Haberi duyduğumda güldüm; "Nelerle uğraşıyorlar; işleri mi kalmadı bunların" dedim. Ama sonra tartışılması gereken bir mesele olduğunu düşündüm. Önce haberi özetleyeyim:
Birleşik Arap Emirlikleri İslami İşler Başkanlığı... Mars yolculuğunun dine uygun olmadığını duyurdu. Gerekçe: Mars yolculuğundan geri dönüşün olmaması...
Fetvadaki açıklama şöyle: "Bu türlü tek gidişli seyahatler hayata yönelik gerçek bir risktir, İslam adına asla onaylanamaz. Mars'a gidecek kişinin burada hayatta kalmasının mümkün olmama ihtimali vardır, yani ölüme açıktır."
Bence bu fetva sorunlu...
Çünkü birbirinden farklı iki insanlık durumunu, sanki aynı şeylermiş gibi sunuyor.
Şöyle:
1) Yolculuktan geri dönüşün olmaması başka şey...
2) Yolculuğun bir nevi intihar seyahati olması başka şey...
Birinci duruma örnek: Gönüllü çift Mars'a gidiyor. Bunlar uzay gemisinde yaşıyorlar. Mars'a inip koloni kurmaya çalışıyorlar. Öğrendikleri bilgileri dünyaya geçiyorlar. Kaynakları yeterli ancak geri dönmeleri mümkün değil.

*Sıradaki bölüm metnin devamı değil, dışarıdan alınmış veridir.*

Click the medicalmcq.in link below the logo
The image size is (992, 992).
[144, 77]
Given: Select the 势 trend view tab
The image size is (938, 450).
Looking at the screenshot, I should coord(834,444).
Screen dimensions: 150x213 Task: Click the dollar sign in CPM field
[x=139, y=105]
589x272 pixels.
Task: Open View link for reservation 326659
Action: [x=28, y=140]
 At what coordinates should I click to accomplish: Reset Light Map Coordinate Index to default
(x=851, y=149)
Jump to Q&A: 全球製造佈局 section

Orada yaşlanıp, ölüyorlar.
İkinci duruma örnek: Mars'a gönderdiğimiz gönüllü çiftin oksijeni kısıtlı.
Oraya vardıktan beş yıl sonra oksijenin biteceği daha baştan belli. Yani gidecekler, bir süre orada çalışacaklar sonra da ölecekler.

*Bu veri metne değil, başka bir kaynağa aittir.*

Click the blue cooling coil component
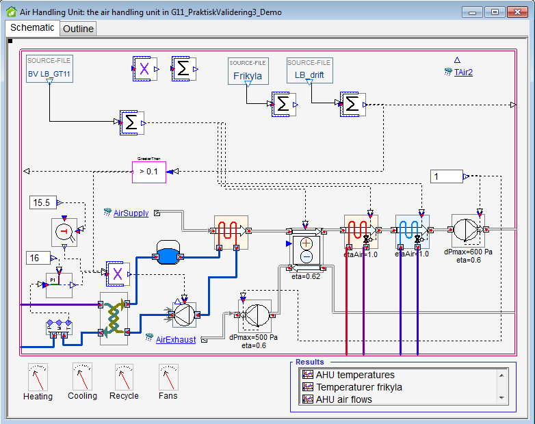Screen dimensions: 535x424 point(413,232)

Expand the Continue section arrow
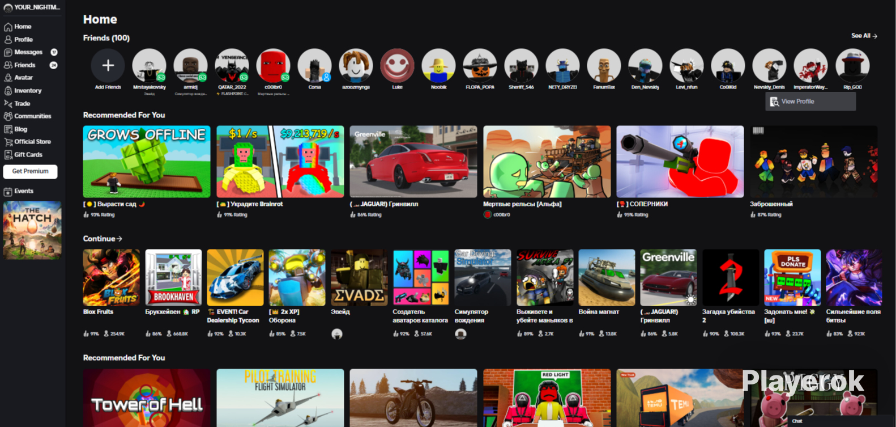click(x=119, y=239)
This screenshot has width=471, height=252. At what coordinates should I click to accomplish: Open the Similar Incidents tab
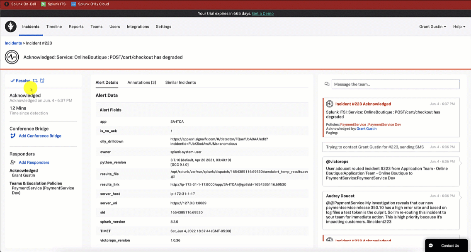pos(180,82)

Birinci örnekte sadece geri dönmeme durumu var. Büyük Okyanus'un ortasındaki ıssız bir adaya geri dönmemek üzere göçmekten çok da farklı değil.
İkinci örnekte ise Mars'a vardıktan faraza beş yıl sonra havasızlıktan ölmeleri yüzde 99.99 olduğuna göre (çünkü büyük olasılıkla yeni hava kaynağı bulamayacaklar), bilim için kendini feda etmek söz konusu.

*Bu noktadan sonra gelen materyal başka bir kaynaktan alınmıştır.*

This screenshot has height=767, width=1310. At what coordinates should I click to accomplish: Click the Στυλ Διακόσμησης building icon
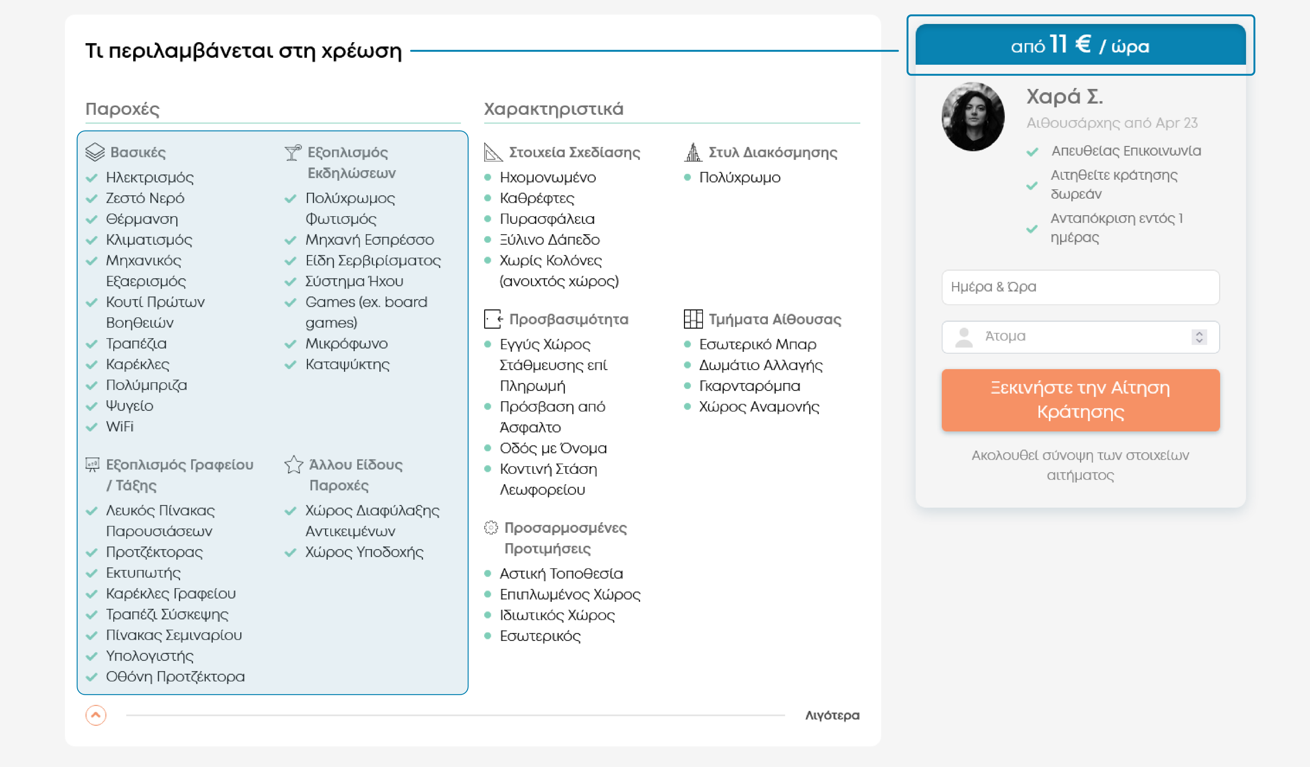(x=692, y=152)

Halbuki fetva iki durumu birbirine karıştırmış.
Not: Tabii bir de intiharın çeşitlerini tartışmak gerek. Kendini savaşta feda edene kahraman-şehit diyoruz da, niye bilim için kendini feda edeni günahkâr ilan ediyoruz?
Bu iki olayın, "Hayat anlamsız" diyerek kendini köprüden atmaktan çok farklı olduğunu siz de kabul edersiniz herhalde.